It took me a little while to get back to it.. but the sleeved over barrel idea worked fabulously. 1/2" OD stainless tubing, with the end cap of the suppressor countersunk to accept the end of the OD stainless tubing in a friction fit .. still has same nominal bore outlet as the stock suppressor does, looking end-on.

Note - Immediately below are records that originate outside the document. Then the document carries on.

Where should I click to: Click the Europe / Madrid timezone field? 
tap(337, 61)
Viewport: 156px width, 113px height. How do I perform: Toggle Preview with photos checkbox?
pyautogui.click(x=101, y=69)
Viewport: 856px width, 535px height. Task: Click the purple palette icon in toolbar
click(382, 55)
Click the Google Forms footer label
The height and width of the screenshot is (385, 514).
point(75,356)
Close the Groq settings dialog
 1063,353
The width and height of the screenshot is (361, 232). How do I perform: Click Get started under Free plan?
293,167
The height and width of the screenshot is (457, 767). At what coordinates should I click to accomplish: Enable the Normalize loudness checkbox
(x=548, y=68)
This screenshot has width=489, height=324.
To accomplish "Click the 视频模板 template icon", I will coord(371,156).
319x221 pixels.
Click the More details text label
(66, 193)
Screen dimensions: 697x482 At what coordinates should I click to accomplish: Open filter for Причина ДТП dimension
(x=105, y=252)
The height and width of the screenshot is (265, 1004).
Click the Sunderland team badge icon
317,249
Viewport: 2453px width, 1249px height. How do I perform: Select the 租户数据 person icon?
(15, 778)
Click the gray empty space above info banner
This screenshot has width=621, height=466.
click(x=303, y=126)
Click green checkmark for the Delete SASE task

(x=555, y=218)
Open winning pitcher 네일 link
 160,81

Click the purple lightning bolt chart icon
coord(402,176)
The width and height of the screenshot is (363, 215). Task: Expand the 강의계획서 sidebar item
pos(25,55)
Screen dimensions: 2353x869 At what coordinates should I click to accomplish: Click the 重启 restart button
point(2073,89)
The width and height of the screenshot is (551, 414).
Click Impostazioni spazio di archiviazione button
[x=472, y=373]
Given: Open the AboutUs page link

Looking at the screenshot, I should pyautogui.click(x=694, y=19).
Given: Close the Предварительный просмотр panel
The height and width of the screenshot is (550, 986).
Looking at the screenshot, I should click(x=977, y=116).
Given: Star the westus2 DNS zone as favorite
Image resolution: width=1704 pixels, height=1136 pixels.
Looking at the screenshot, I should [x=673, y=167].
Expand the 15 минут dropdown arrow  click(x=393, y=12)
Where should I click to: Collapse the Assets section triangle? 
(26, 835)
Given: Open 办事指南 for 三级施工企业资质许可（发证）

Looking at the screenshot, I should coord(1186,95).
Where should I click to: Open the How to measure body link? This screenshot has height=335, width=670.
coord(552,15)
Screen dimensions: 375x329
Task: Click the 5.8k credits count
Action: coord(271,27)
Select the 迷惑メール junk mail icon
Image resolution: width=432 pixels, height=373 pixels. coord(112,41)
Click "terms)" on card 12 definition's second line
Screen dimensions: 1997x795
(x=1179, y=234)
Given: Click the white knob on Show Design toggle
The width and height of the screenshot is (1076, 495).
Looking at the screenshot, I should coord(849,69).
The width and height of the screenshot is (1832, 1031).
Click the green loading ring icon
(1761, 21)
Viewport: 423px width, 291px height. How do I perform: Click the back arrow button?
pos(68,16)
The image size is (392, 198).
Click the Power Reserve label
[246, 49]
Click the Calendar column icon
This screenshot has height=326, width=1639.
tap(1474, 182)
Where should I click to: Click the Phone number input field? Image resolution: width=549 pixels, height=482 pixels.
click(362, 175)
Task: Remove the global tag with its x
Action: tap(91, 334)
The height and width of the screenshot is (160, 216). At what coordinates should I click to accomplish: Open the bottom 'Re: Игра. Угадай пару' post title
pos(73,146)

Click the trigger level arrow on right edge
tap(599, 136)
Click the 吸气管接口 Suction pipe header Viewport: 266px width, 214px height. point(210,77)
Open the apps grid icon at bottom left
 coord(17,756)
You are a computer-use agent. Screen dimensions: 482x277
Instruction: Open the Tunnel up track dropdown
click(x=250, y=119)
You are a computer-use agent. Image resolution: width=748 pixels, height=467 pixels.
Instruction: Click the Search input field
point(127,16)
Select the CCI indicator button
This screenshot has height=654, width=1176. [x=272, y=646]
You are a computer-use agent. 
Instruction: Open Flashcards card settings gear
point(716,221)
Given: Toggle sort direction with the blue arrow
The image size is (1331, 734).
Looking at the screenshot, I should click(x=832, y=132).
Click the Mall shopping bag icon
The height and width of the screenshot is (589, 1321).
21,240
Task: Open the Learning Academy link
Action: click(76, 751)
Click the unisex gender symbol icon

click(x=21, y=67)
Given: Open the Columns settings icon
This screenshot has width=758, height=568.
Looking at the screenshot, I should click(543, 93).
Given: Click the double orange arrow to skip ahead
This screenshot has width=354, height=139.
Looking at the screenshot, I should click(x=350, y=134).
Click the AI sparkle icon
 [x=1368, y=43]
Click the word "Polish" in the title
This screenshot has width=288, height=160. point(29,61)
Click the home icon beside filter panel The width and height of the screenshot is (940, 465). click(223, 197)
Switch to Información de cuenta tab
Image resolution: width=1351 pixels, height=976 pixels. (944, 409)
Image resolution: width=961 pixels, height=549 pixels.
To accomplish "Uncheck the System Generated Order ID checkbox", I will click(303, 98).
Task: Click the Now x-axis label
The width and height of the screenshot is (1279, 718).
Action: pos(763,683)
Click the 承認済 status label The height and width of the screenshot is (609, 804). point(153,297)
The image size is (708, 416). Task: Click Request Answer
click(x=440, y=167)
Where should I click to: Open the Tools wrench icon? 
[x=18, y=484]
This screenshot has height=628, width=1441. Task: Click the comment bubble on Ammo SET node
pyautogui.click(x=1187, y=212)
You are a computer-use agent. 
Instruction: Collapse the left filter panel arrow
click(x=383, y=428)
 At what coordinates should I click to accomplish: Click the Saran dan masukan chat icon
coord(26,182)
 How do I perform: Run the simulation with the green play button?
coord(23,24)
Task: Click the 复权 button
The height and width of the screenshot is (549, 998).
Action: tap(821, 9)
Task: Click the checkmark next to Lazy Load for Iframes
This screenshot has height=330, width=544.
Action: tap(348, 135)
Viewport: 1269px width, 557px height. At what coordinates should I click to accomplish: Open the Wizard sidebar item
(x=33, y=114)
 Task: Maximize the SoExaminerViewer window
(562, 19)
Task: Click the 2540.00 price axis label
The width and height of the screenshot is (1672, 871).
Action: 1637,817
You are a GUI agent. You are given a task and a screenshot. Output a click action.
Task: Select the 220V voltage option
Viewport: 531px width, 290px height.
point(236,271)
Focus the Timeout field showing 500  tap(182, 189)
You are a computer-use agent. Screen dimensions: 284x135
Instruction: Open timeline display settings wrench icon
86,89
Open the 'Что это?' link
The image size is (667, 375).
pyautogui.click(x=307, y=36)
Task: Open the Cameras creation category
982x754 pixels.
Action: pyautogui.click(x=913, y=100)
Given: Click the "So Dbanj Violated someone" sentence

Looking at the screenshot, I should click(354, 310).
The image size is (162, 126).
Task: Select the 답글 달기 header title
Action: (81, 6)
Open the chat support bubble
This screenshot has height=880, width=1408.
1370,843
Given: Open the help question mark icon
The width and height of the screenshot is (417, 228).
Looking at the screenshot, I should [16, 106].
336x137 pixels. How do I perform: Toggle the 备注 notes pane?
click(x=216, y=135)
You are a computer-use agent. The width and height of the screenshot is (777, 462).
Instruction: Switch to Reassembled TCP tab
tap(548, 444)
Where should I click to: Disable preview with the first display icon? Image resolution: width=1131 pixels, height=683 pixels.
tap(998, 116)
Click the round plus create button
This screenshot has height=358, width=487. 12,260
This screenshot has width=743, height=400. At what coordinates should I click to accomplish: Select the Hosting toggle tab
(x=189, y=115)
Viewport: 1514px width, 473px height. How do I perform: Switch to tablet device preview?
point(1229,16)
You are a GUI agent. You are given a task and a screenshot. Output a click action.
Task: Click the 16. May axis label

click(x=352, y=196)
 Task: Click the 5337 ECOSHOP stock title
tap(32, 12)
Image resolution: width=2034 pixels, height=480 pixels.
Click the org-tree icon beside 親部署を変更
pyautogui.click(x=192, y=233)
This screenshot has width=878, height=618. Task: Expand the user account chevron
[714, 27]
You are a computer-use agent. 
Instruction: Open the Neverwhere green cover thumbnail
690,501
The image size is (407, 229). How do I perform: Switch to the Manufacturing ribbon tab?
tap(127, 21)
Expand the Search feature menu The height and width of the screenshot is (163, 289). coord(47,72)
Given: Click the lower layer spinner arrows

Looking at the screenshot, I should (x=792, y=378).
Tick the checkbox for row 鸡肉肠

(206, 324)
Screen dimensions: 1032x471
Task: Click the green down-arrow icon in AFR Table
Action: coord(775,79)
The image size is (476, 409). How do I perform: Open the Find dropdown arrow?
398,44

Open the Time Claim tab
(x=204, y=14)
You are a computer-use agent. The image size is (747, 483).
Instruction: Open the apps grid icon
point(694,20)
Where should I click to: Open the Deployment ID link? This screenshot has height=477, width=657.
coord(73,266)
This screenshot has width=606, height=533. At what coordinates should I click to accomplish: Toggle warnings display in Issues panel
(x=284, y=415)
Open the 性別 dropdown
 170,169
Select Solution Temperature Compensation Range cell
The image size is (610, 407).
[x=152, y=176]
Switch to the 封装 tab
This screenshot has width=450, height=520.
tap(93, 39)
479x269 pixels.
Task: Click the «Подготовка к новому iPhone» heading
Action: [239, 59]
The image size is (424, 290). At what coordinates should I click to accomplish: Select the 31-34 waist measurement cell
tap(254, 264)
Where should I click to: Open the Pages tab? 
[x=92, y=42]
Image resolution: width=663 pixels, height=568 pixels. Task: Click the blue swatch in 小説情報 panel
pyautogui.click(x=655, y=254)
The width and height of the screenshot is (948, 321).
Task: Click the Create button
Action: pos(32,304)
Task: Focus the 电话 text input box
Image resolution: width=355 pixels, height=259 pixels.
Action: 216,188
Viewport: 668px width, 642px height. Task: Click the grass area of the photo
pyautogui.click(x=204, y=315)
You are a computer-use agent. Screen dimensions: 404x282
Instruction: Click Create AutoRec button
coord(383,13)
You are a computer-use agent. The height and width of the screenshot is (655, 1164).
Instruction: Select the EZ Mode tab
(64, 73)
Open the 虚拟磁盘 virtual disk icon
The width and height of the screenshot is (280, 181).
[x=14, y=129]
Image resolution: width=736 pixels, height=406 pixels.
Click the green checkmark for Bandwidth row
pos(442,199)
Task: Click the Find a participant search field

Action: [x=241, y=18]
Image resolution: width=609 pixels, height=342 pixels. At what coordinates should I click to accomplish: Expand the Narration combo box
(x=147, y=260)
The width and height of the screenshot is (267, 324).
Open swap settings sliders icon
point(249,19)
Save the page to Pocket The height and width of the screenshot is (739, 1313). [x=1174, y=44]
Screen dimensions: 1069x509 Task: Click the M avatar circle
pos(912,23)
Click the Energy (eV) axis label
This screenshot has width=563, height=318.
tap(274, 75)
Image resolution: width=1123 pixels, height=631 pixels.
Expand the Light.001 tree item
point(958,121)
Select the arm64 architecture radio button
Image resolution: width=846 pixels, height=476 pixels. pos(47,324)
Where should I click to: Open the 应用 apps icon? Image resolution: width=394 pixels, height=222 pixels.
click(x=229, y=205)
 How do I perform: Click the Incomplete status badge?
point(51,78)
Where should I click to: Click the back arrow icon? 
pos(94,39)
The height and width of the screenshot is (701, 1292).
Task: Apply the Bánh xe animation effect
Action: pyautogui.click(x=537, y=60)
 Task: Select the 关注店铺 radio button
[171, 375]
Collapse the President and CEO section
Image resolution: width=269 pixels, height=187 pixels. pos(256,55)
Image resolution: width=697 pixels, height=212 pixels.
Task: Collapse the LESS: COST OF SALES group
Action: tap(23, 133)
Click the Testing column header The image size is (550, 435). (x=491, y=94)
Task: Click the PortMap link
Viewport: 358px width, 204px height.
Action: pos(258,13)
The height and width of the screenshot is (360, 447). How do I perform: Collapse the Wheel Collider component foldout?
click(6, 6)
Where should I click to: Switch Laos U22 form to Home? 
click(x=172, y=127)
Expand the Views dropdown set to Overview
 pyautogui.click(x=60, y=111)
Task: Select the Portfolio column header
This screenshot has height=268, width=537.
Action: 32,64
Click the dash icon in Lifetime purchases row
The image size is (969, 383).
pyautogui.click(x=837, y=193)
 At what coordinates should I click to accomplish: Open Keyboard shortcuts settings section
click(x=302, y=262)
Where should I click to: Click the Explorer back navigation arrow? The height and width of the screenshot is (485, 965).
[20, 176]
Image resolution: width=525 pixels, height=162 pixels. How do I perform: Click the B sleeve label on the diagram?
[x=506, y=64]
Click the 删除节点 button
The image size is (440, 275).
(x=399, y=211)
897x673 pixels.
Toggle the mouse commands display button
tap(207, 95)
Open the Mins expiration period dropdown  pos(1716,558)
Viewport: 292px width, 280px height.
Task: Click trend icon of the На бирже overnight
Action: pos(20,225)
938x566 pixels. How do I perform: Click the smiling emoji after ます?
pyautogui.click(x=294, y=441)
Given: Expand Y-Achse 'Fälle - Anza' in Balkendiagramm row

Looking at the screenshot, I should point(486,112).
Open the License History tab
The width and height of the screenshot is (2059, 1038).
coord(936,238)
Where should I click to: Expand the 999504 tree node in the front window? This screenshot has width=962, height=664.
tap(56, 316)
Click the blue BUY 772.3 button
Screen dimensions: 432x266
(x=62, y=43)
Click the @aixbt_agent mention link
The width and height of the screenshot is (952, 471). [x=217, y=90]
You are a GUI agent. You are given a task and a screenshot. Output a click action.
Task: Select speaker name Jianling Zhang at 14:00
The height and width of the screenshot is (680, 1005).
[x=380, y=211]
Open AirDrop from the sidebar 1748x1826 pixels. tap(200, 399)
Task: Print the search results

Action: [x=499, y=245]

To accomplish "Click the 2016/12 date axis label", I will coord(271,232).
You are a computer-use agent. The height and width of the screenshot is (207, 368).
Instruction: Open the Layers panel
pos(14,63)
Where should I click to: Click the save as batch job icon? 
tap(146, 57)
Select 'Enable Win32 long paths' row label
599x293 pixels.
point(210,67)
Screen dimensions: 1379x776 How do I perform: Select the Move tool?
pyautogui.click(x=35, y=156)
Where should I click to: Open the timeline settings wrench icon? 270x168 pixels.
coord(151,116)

The outer sleeve is kept centered by the suppressor 'packing foam' in the suppressor body, and slips loosely over the stock brass inner barrel that protrudes from the gas-block/sight assembly.
It's following the same principle of construction, of a 'suppressor' tracer unit, that i had on hand.
Quote:
Originally Posted by HackD
Thanks for the tips.. if a longer inner barrel is inadvisable, without requisite gearbox work (I'm of the school that believes if it ain't broke yet, don't #@#! with it) then an alternative solution might be going to metal supermarket and getting a section of oversize brass tubing to fix in place inside the suppressor.
Firing up the bench drill and fabbing up a suppressor base inner spacer to sleeve the oversize brass tubing over the stock inner barrel, drill out the nose of the suppressor to the OD of the tubing, and interference fit in place, flush through the nose of the suppressor. In essence, creating a larger diameter "outer/inner" barrel that shouldn't affect the piston's volumetric pressure characteristics, near as badly as an extended length 6.03 inner barrel. BB's might bounce, but they won't be shattering against the interior of the suppressor nose, or otherwise becoming wild flyers.
I've yet to pull a battery out and charge it up for a test, but if the hop-up setting doesn't eliminate this issue, it might be worthy of a Saturday afternoon garage project experiment/solution.